At the centre of the square is the Millennium Monument – designed in 1894, but not completed for another 35 years. Around the base of the monument are equestrian statues honouring the chieftains of the seven Hungarian tribes who conquered the area now known as Hungary. The figure at the top of the column is the Archangel Gabriel with his trumpet.

We walked back to the city centre along a single very interesting street.

After lunch in the city we took a short cruise around Margaret Island. Along the Pest bank we saw a number of river cruise boats.




On our third night the phone rang at midnight and we were warned that a 50 kilo World War Two bomb had been found not far from the hotel. We were informed that the police had visited two hotels, the Victoria being one of them, and that we had to be out of the hotel by 7.00 am as a precaution, before the bomb squad could begin their work. Breakfast would be served from 5.30 am instead of the normal time of 7.00 am. We were not allowed back until 3 pm, after the all clear had been given. On returning, the hotel management gave us a bottle of wine as a ‘thank you’ for our cooperation. A very nice gesture considering that the incident had nothing to do with the hotel, and they didn’t have as choice, but to evacuate everyone. Our location was the Buda side of the river, close to restaurants and bars. We found this side of the river to be a little cheaper than the more popular Pest side. The Victoria is located a short stroll from the Chain Bridge, so visiting Pest was good for our daily exercise as we crossed the river via this bridge. If we return to Budapest we wouldn’t have any hesitation in booking the Victoria again.

We left the hotel at 7.00 am during the bomb scare and walked across the bridge to the Pest side of the Danube and turned left along the riverbank. We were looking for an unusual monument.


Looking back across the river to our hotel area in the Buda.

The above pictures are of the memorial that honours the Jews who were killed by Arrow Cross militiamen during WW2. The Jews were ordered to remove their shoes, and were then shot so that their bodies fell in to the water and were carried away by the river flow. The shoes today are iron shoes in the style of the 1940s and they have been attached to the embankment. A very moving experience to stand and watch the river flow past the shoes, while your mind tries to visualise the horrors of  the war years.

We had four nights, and three very pleasant days in Budapest, a city well worth visiting. I’d go back in a flash if getting there wasn’t so expensive from Australia.

Night time views from outside our hotel.

DSC01319r DSC01322r

Next, it was all aboard for another train ride, but this time to Vienna.

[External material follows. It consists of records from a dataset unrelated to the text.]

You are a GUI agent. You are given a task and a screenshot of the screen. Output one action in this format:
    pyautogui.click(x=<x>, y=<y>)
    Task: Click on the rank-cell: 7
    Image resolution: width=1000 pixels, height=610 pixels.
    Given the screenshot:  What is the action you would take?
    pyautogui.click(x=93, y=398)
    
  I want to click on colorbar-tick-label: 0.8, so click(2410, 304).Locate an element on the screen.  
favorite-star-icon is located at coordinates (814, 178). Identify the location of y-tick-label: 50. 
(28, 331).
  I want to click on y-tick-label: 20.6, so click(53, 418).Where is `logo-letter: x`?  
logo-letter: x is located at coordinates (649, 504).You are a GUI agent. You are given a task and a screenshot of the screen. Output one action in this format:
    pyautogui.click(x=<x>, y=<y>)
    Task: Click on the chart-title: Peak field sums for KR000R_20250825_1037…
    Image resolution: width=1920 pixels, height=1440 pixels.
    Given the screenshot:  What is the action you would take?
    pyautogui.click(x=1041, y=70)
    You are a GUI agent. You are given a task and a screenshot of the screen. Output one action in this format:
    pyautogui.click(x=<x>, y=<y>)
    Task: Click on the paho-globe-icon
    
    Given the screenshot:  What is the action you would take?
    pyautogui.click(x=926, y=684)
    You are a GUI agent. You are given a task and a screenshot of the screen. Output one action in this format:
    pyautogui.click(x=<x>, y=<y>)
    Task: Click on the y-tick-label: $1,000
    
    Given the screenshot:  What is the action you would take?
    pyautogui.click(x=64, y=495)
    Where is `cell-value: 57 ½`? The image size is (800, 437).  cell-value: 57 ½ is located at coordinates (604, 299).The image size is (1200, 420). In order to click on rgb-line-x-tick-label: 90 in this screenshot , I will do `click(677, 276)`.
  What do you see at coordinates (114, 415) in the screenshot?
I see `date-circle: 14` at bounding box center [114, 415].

Budapest station and our train arriving

It was a short drive from the hotel to the main train station where a porter enquired of our destination and class of travel.
On learning that we were first class he showed us to the special lounge and pointed out the refreshments.
Later, as the train approached the same porter entered the lounge and asked us to follow him.
DSC01468rThe porter showed us to our carriage and loaded our bags in to the storage area. He made sure we were in our correct seats and turned to leave. At no time had he indicated that he was doing anything but his job, and seemed surprised and pleased when he received a gratuity. To say I was impressed is an understatement, when all of the bars and restaurants point out that service charge is included or not included and tell you how much they expect (as a percentage) as a tip, even if the service is lousy. Our porter was a fine example of a man offering excellent service for the wage that he was paid.

First Class coach Budapest to Vienna – we had a table for four.